[[ Source data open ]]
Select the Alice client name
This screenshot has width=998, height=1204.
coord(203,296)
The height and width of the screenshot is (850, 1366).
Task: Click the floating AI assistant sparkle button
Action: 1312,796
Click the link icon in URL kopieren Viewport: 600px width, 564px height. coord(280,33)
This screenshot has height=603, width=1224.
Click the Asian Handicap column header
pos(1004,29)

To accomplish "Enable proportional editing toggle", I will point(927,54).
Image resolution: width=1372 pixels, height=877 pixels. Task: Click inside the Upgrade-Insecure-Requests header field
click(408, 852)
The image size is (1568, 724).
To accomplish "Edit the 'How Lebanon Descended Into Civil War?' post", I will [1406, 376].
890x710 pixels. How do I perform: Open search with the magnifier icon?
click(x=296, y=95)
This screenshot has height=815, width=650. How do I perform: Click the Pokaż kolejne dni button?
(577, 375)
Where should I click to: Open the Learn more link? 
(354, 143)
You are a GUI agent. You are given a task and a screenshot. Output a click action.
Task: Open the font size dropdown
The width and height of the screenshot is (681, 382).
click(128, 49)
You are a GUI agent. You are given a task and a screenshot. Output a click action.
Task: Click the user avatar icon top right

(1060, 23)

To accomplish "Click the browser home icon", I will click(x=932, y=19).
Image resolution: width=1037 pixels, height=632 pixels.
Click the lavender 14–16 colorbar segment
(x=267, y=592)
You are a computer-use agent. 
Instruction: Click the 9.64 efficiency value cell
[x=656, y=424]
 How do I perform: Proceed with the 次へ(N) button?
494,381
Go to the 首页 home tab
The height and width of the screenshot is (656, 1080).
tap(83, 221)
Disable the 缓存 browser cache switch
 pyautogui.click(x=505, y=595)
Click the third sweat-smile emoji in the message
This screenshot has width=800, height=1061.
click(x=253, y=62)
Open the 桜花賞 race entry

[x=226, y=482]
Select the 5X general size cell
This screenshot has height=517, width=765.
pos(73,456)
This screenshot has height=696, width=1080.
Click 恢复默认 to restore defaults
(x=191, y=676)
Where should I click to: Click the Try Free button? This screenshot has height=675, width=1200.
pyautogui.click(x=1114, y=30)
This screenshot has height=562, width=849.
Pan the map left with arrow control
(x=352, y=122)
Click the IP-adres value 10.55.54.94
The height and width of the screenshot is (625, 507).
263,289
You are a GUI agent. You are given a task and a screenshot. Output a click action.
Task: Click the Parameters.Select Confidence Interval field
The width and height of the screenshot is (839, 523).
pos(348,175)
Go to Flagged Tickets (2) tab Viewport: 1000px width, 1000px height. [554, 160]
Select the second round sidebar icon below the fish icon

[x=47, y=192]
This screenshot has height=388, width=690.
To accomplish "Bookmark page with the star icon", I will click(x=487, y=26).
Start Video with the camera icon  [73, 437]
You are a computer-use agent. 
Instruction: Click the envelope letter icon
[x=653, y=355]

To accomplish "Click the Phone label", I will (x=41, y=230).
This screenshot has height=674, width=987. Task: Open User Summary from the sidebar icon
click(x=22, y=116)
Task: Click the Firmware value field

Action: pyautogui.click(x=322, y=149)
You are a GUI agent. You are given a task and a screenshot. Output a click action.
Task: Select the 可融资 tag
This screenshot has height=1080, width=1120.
[[ Source data closed ]]
Directions: The entire listing above, every line of it, should be copied out exactly.

Expected answer:
Select the Alice client name
This screenshot has width=998, height=1204.
coord(203,296)
The height and width of the screenshot is (850, 1366).
Task: Click the floating AI assistant sparkle button
Action: 1312,796
Click the link icon in URL kopieren Viewport: 600px width, 564px height. coord(280,33)
This screenshot has height=603, width=1224.
Click the Asian Handicap column header
pos(1004,29)

To accomplish "Enable proportional editing toggle", I will point(927,54).
Image resolution: width=1372 pixels, height=877 pixels. Task: Click inside the Upgrade-Insecure-Requests header field
click(408, 852)
The image size is (1568, 724).
To accomplish "Edit the 'How Lebanon Descended Into Civil War?' post", I will [1406, 376].
890x710 pixels. How do I perform: Open search with the magnifier icon?
click(x=296, y=95)
This screenshot has height=815, width=650. How do I perform: Click the Pokaż kolejne dni button?
(577, 375)
Where should I click to: Open the Learn more link? 
(354, 143)
You are a GUI agent. You are given a task and a screenshot. Output a click action.
Task: Open the font size dropdown
The width and height of the screenshot is (681, 382).
click(128, 49)
You are a GUI agent. You are given a task and a screenshot. Output a click action.
Task: Click the user avatar icon top right

(1060, 23)

To accomplish "Click the browser home icon", I will click(x=932, y=19).
Image resolution: width=1037 pixels, height=632 pixels.
Click the lavender 14–16 colorbar segment
(x=267, y=592)
You are a computer-use agent. 
Instruction: Click the 9.64 efficiency value cell
[x=656, y=424]
 How do I perform: Proceed with the 次へ(N) button?
494,381
Go to the 首页 home tab
The height and width of the screenshot is (656, 1080).
tap(83, 221)
Disable the 缓存 browser cache switch
 pyautogui.click(x=505, y=595)
Click the third sweat-smile emoji in the message
This screenshot has width=800, height=1061.
click(x=253, y=62)
Open the 桜花賞 race entry

[x=226, y=482]
Select the 5X general size cell
This screenshot has height=517, width=765.
pos(73,456)
This screenshot has height=696, width=1080.
Click 恢复默认 to restore defaults
(x=191, y=676)
Where should I click to: Click the Try Free button? This screenshot has height=675, width=1200.
pyautogui.click(x=1114, y=30)
This screenshot has height=562, width=849.
Pan the map left with arrow control
(x=352, y=122)
Click the IP-adres value 10.55.54.94
The height and width of the screenshot is (625, 507).
263,289
You are a GUI agent. You are given a task and a screenshot. Output a click action.
Task: Click the Parameters.Select Confidence Interval field
The width and height of the screenshot is (839, 523).
pos(348,175)
Go to Flagged Tickets (2) tab Viewport: 1000px width, 1000px height. [554, 160]
Select the second round sidebar icon below the fish icon

[x=47, y=192]
This screenshot has height=388, width=690.
To accomplish "Bookmark page with the star icon", I will click(x=487, y=26).
Start Video with the camera icon  [73, 437]
You are a computer-use agent. 
Instruction: Click the envelope letter icon
[x=653, y=355]

To accomplish "Click the Phone label", I will (x=41, y=230).
This screenshot has height=674, width=987. Task: Open User Summary from the sidebar icon
click(x=22, y=116)
Task: Click the Firmware value field

Action: pyautogui.click(x=322, y=149)
You are a GUI agent. You are given a task and a screenshot. Output a click action.
Task: Select the 可融资 tag
This screenshot has height=1080, width=1120.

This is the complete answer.